Built in the early to mid 17th century near to the town of Arona, to the north west of Milan is the 23.5 metre (77 ft) statue of San Carlone, sometimes referred to as the Colossus Of San Carlo Borromeo. Standing on a hill overlooking Lake Maggiore, visitors can access the interior of the statue and look out through the eyes and ears. In 1869 AD the artist Frederic Auguste Bartholdi visited Arona. He would later design the Statue Of Liberty in New York. Thought to have inspired in some way, the Colossus Of San Carlo Borromeo is mentioned on the plaque at the feet of the Statue Of Liberty.
20. San Carlone
Completed in 1522 AD, to the north of the city of Verona, close to Lake Garda, built on a rock shelf on Mount Baldo is the Sanctuary Of Madonna Della Corona. Accessible by a thin path, this amazing church, situated in wondrous surroundings is a feat of 16th century architectural engineering.

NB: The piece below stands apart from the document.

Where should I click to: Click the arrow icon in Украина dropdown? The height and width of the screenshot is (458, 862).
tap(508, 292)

19. Santuario Madonna Della Corona
Directly north of Como, situated along the border of Italy and Switzerland is the Balcone D'Italia viewpoint. From its vantage point at 1,300 metres (4,265 ft) above sea level if offers visitors wonderful views over the Alpine mountains and the nearby Lake Lugano.
Pictured is Lake Lugano.
18. Balcone D'Italia
In the extreme north east of the country, close to where the borders of Austria, Slovenia and Italy meet is the Sanctuary Of The Madonna Of Lussari. Originally constructed in the 13th century, what stands there today is the result of extensions and updates from the 16th century onward. Situated at a height of 1,766 metres (5,794 ft) above sea level in the Julian Alps, accessible by cable car or on foot via the Sentiero Del Pellegrino (Pilgrim's Path) that winds it's way through the forest of Tarvisio, it remains one of the most important pilgrimage destinations for Italian, Slavic and German believers. For non believers, the picturesque village and incredible views of the Julian Alps make it one of the most beautiful mountain destinations in the north east of Italy.

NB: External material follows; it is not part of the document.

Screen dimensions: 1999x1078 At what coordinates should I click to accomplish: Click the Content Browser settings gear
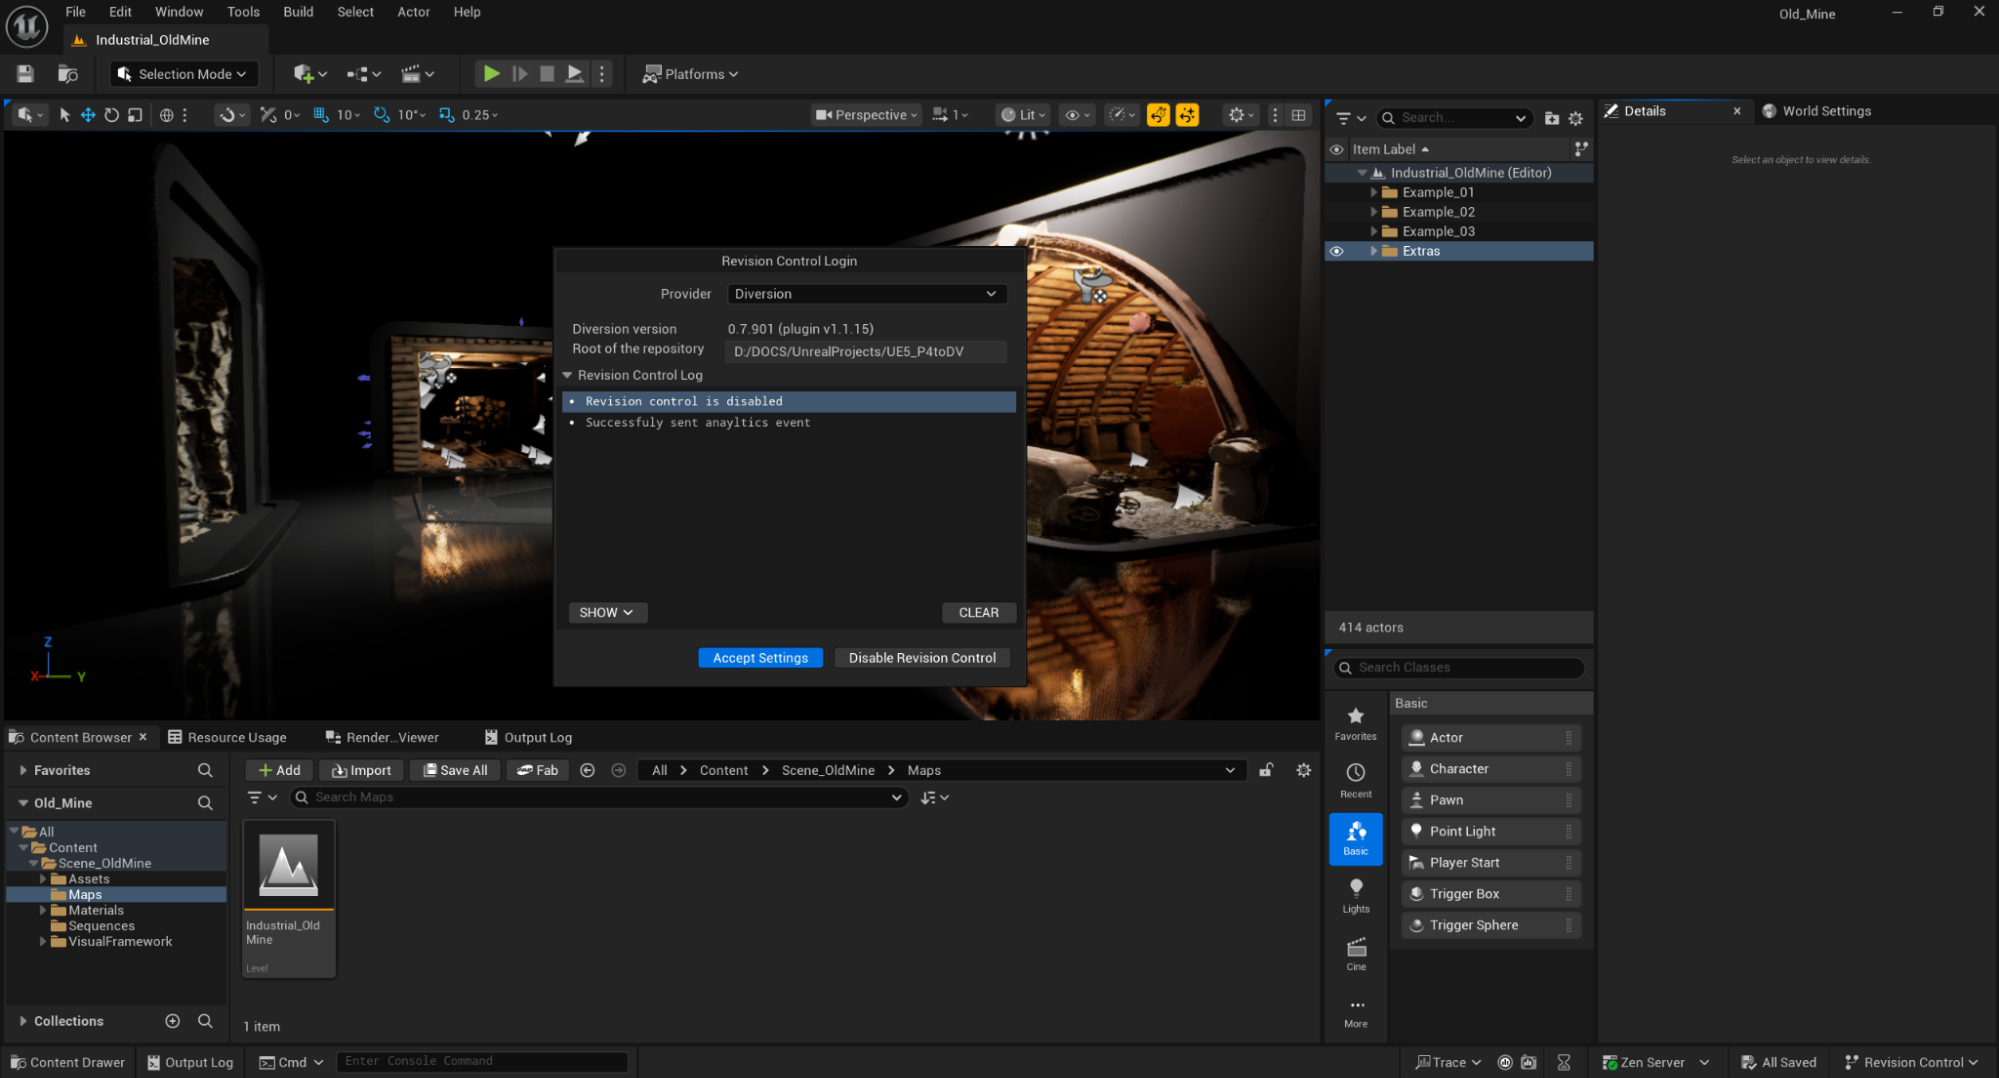1303,770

17. Monte Santo Di Lussari
In the north west of the country, not far from the borders of south eastern France is the city of Turin, the capital of the Piedmont region, and between 1861 and 1865 the first capital city of Italy. Situated at the head of the Susa Valley, surrounded by the western Alpine arch, the city is known for its Renaissance, Baroque, Rococo, Neo-classical and Art Nouveau architecture. Many of the cities grand public squares, boulevards, castles, gardens and palazzi, such as the Palazzo Madama, were built between the 16th and 18th centuries. With such a rich hisotry and culture, part of the historical centre of Turin has been inscribed as a UNESCO World Heritage Site.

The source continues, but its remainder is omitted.